Meanwhile, back home, someone should’ve asked Captain America (who would, of course, be pursuing the real killers with what resources he could scrape together on the fly), “Why do you hate America?” And he should’ve responded with Ripley’s question, from Aliens: “Did IQs just drop sharply while I was away?” Falcon should’ve told him, “Yes…but your generation wasn’t exactly the greatest either, dude. No matter what Tom Brokaw says.” And then some Reed Richards from an alternate dimension should’ve popped through a hole in space-time and solved this entire stupid mess for everyone, because that’s just how he rolls. Or he should’ve turned out to be the Ultimate Villain, because that’s also how he rolls sometimes. Would it have been worse than Norman Osborne’s tenure as Director of SHIELD? I don’t think so.

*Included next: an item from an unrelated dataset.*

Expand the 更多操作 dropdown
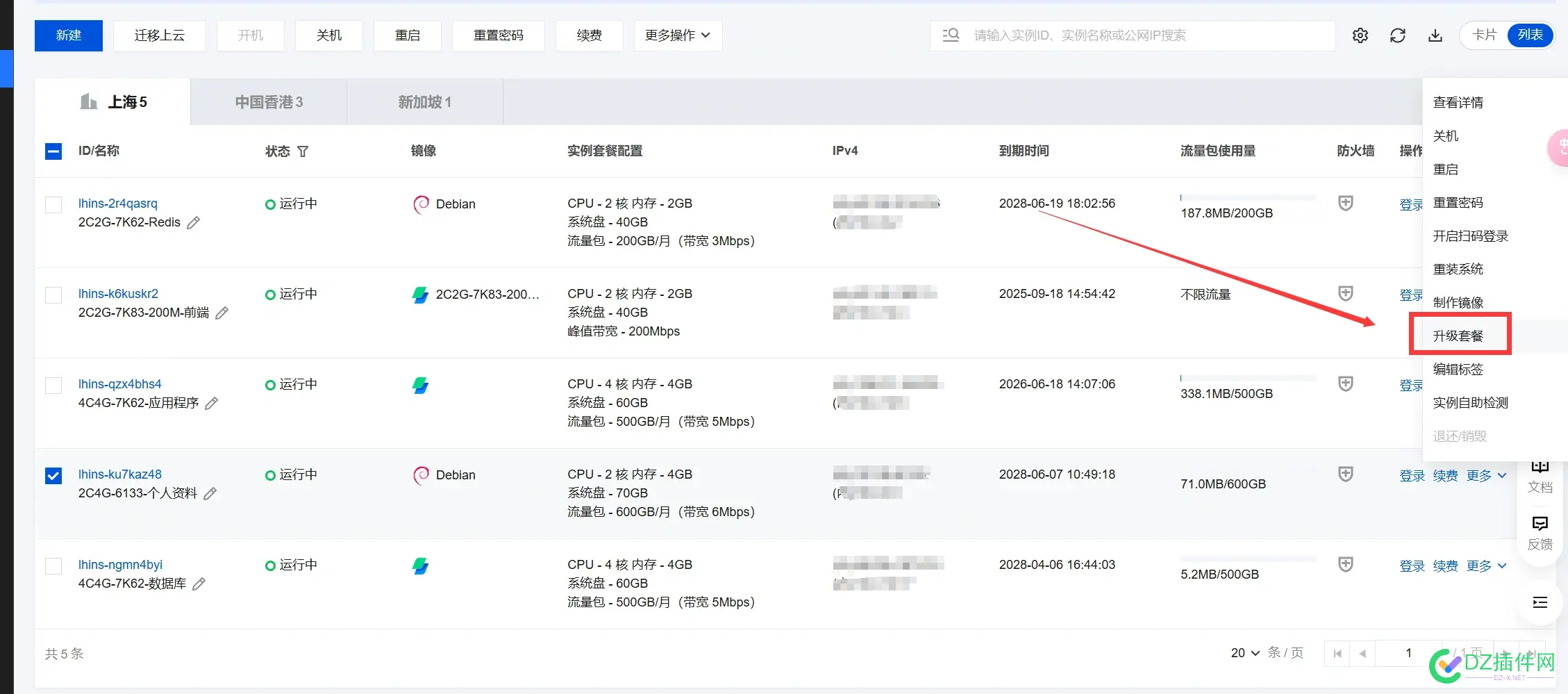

Of course, today’s film is no metaphor for Contemporary American Politics in any year. Hell, Age of Ultron’s a much better fit for that bill. It’s subtext about the dangers of drone warfare, run by computer programs written by crazy narcissists who love machines much, much, much more than they love people was so close to surface, it became actual text. Instead, in Civil War-The-Film, the United Nations, pissed off at all the collateral damage in the last two Avengers movies, the last Captain America movie, and the opening action scene of this one, finally pass a resolution meant to saddle the Avengers with civilian oversight. Funnily enough, none of the collateral damage Thor and the Dark Elves caused at the end of Thor 2 rates a mention, I guess because Thor 2 “only” made half a billion dollars. Because if you can’t make a whole billion, why make any at all? Right?

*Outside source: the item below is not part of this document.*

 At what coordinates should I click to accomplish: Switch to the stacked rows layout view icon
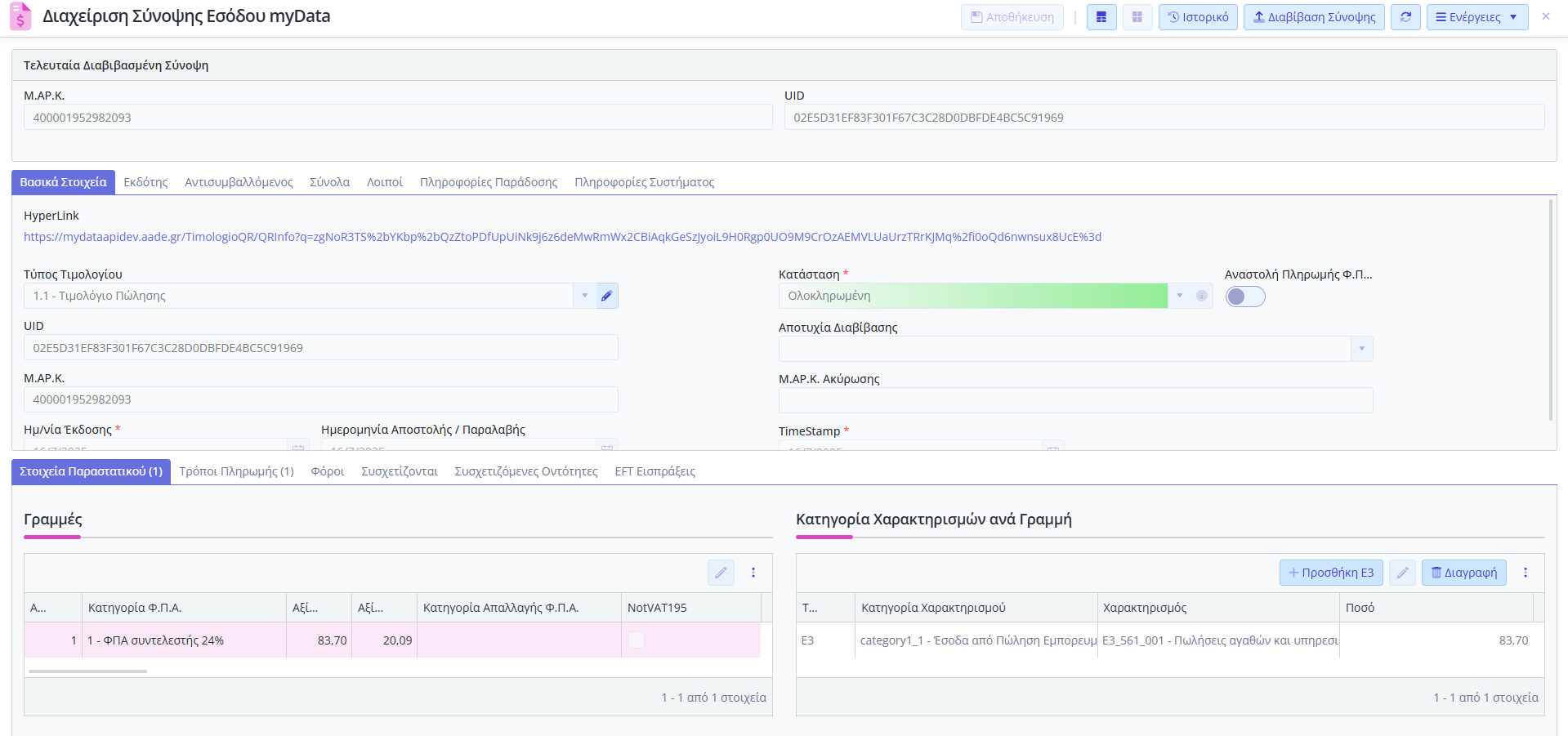coord(1101,17)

In our world, civilian oversight boards are the thing cops hate the most – for exactly the reason Captain America articulates early in the film. Everybody knows civies are ignorant daytripers at best, more concerned with politicking than with Getting The Damn Job Done at worst. No matter what, they’re another layer of bureaucracy between the Good Guys and the Bad Guys, tying the Good Guys hands while letting the Bad Guys walk free. If I really wanted to, I could tease this line out into a 5000 word essay about how the Avengers (and superheroes in general) are just like all those racist cops in Ferguson, NYC, and even my own Fair City of Stumptown. The Atlantic would probably buy it from me for 10 cents a word, as long as I concluding by implying we comic book fans are really all just a pack of fascist apologists, stuck in perpetual adolescence because our parents loved us too much. Thankfully, I’m not a hack. Or, at least, I’m not that kind of hack.

And besides, this isn’t our world. This is the world of Captain America: Civil War. Proposed alternate titles include: “Captain America: A Minor Scuffle Over a Really Dumb Misunderstanding,” “Captain America: We’re Too Chickenshit to Make a Black Panther Movie Yet, So We Hope This Tides You Over” and “Captain America: A Two-and-A-Half-Hour Trailer For the Next Four Movies In This Universe. Including Spider-Man. You Still Love Spider-Man, Right? Well, Now He’s Back, and Twice as Quippy.” Thanks, but if I have to watch the Death and Life of Gwen Stacy again, I’m going to wake up miles away from home with a splitting headache, a big appetite, no shoes, and no shirt. Apologies to my fellow movie-goers in advance.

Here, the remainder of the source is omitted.